=== Begin Enclosure ===
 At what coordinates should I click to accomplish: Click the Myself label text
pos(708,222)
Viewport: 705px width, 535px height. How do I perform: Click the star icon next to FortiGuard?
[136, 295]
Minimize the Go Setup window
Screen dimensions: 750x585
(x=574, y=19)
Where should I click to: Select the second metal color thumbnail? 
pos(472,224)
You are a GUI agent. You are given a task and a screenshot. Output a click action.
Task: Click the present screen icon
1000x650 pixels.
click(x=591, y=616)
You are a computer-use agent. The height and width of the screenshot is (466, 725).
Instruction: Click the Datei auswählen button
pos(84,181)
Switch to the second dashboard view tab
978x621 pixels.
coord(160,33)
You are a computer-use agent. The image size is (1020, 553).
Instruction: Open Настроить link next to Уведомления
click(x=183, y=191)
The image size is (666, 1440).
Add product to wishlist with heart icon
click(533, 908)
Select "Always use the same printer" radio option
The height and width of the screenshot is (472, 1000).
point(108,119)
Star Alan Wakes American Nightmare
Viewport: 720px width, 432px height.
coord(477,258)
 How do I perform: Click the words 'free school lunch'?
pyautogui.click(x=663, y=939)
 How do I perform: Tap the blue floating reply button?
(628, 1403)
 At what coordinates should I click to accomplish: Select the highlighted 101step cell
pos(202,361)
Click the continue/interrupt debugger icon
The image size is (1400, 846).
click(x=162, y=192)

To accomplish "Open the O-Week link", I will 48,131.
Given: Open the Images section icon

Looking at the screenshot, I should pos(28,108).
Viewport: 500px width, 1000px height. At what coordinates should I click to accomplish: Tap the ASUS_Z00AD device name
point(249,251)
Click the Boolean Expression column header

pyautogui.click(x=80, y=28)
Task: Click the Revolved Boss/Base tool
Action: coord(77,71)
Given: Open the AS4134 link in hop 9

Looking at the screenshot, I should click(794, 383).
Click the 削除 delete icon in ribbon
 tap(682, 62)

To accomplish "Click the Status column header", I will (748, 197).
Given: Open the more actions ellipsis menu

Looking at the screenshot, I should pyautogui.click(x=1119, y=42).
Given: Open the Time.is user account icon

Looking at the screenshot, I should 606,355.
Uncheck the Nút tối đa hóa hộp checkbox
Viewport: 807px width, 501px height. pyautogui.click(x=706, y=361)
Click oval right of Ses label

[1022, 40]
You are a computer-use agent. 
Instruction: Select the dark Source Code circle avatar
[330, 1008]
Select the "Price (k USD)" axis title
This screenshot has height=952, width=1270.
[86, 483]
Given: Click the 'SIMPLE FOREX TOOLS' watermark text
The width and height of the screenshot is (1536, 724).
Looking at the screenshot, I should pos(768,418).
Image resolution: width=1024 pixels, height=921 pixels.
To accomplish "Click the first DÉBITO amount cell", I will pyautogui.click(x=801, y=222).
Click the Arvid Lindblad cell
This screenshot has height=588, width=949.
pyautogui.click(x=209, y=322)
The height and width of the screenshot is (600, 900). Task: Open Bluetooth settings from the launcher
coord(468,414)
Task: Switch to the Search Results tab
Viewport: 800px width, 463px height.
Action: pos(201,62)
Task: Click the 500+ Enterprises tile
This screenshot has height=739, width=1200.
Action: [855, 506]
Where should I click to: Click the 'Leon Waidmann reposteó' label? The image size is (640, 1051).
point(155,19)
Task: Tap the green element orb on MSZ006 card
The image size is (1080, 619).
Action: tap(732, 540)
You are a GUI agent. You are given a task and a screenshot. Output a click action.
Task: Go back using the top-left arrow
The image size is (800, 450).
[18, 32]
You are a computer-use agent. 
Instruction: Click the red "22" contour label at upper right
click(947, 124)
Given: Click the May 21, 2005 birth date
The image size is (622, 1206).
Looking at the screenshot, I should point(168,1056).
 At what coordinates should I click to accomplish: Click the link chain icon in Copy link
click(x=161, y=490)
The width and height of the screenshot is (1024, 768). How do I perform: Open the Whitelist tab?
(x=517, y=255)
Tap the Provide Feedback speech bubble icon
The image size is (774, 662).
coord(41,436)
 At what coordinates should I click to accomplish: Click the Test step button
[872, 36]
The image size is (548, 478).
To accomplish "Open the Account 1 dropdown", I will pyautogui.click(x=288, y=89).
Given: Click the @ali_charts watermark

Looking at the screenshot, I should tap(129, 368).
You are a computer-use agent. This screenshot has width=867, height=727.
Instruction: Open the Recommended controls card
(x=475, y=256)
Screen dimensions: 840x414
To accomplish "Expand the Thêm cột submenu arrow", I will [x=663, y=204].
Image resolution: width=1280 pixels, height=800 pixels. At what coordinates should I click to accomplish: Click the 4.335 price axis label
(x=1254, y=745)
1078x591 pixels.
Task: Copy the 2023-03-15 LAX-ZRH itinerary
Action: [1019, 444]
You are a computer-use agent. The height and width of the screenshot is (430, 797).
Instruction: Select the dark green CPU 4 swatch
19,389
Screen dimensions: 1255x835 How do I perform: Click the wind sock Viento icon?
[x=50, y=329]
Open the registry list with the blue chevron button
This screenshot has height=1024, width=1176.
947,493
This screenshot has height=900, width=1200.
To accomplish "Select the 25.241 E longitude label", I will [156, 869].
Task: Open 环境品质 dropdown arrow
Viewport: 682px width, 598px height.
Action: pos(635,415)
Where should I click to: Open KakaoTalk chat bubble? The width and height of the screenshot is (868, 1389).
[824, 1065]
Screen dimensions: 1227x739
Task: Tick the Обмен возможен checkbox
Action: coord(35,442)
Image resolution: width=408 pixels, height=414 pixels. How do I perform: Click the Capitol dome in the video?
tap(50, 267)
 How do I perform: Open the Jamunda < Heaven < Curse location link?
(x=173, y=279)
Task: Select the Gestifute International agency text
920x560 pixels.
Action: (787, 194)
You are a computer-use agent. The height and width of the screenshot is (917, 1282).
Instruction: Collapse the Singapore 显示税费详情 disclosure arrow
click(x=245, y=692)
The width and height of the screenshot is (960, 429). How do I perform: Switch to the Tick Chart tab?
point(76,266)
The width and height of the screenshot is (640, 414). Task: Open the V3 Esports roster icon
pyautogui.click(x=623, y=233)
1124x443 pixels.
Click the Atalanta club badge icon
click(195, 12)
=== End Enclosure ===
**Exercise brief**
Keep only the lines of the listing that contain the word "agent", and copy them.

**Reply**
You are a GUI agent. You are given a task and a screenshot. Output a click action.
You are a computer-use agent. The height and width of the screenshot is (466, 725).
You are a computer-use agent. The image size is (1020, 553).
You are a computer-use agent. 
You are a GUI agent. You are given a task and a screenshot. Output a click action.
You are a computer-use agent. 
You are a computer-use agent. This screenshot has width=867, height=727.
You are a computer-use agent. The height and width of the screenshot is (430, 797).
You are a computer-use agent. The height and width of the screenshot is (917, 1282).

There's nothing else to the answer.